Simplifying clustering logic (#698)

praateekmahajan · web-flow · commit 6b48773f453b · 2025-05-12T15:20:40.000-07:00
diff --git a/nemo_curator/modules/semantic_dedup/clusteringmodel.py b/nemo_curator/modules/semantic_dedup/clusteringmodel.py
@@ -118,40 +118,59 @@ def __call__(self, embeddings_dataset: DocumentDataset) -> DocumentDataset:  # n
         with performance_report_if_with_ts_suffix(self.profile_dir, "clustering-model"):
             if not self.keep_all_columns:
                 embeddings_df = embeddings_df[[self.id_col, self.embedding_column]]
+                # We persist here to avoid a re-read of the embeddings_df
+                # We only persist if we are not keeping all columns as text column can be large resulting in OOM
+                embeddings_df = embeddings_df.persist()
+            else:
+                self.logger.warning(
+                    "Since all columns are being kept, we will not persist the embeddings_df which will result in a slowdown"
+                )
 
             if self.clustering_input_partition_size is not None:
                 embeddings_df = embeddings_df.repartition(partition_size=self.clustering_input_partition_size)
 
-            try:
-                embeddings_df = embeddings_df.to_backend("pandas").persist()
-                embeddings_length = embeddings_df.shape[0].compute()
-
-                if embeddings_length < self.n_clusters:
-                    msg = (
-                        "Number of clusters is greater than the number of documents in your dataset: "
-                        f"dataset length is {embeddings_length} while n_clusters is set to {self.n_clusters}. "
-                        f"Please reduce n_clusters to be less than or equal to {embeddings_length}."
-                    )
-                    raise ValueError(msg)
-            except IndexError as e:
-                msg = (
-                    f'Original error message: "{e}". '
-                    "This could be due to empty partitions in your DocumentDataset. "
-                    "Please check your dataset for empty partitions and remove them if necessary."
-                )
-                raise IndexError(msg) from e
+            # Optimize now to ensure consistent partition counts between embeddings_df and kmeans predictions
+            # Without this, the partition counts would mismatch and cause assignment errors
+            embeddings_df = embeddings_df.optimize()
 
-            embeddings_df = embeddings_df.to_backend("cudf")
             # Normalize embeddings before clustering
             embeddings_df = embeddings_df.map_partitions(
                 normalize_embeddings_col_in_df,
                 embedding_col=self.embedding_column,
                 meta=embeddings_df._meta.copy(),  # noqa: SLF001
             )
+
             cupy_normalized_darr = embeddings_df.map_partitions(
                 get_array_from_df, self.embedding_column, meta=cp.ndarray([1, 1])
             )
-            cupy_normalized_darr.compute_chunk_sizes()

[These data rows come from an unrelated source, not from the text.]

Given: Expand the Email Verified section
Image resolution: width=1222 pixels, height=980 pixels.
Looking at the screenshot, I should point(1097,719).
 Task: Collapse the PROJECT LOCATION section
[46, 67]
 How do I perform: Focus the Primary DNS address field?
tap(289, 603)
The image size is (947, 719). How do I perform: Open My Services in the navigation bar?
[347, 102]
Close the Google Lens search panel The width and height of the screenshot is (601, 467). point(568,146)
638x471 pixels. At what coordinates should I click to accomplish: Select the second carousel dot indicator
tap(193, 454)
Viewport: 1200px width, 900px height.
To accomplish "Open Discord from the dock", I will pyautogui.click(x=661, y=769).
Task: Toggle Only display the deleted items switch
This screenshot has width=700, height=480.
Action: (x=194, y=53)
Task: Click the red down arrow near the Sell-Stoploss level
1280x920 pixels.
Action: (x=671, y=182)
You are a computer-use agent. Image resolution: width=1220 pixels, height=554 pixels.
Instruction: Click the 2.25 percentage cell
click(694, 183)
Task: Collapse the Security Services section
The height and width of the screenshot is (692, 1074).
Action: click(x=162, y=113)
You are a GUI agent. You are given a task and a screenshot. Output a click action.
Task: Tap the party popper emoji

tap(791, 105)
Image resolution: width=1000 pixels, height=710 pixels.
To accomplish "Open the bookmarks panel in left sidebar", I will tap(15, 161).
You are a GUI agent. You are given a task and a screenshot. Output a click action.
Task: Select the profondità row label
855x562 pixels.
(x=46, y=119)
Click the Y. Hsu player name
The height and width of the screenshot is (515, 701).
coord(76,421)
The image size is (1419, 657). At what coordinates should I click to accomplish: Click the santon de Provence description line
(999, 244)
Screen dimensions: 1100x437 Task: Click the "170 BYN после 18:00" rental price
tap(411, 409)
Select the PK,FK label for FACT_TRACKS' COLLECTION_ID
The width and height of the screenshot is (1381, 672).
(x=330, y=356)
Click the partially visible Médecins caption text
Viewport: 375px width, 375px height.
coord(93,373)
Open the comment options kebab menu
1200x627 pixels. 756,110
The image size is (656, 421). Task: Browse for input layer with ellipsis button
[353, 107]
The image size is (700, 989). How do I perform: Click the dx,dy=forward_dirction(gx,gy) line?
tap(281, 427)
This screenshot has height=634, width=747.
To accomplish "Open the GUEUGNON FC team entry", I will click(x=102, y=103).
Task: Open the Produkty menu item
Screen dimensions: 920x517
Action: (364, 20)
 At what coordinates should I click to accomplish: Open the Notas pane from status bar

+            # We ideally would persist here in case embeddings_df is not persisted
+            # However because of https://github.com/rapidsai/cudf/issues/18750 we run into an issue
+            # cupy_normalized_darr = cupy_normalized_darr.persist() # noqa: ERA001
+            try:
+                cupy_normalized_darr.compute_chunk_sizes()
+            except Exception:  # noqa: BLE001
+                try:
+                    import dask
+
+                    # For cudf 25.02 / 25.04 compute_chunk_sizes fails with a task fusion error
+                    # This is a workaround to disable task fusion
+                    with dask.config.set({"optimization.fuse.active": False}):
+                        cupy_normalized_darr.compute_chunk_sizes()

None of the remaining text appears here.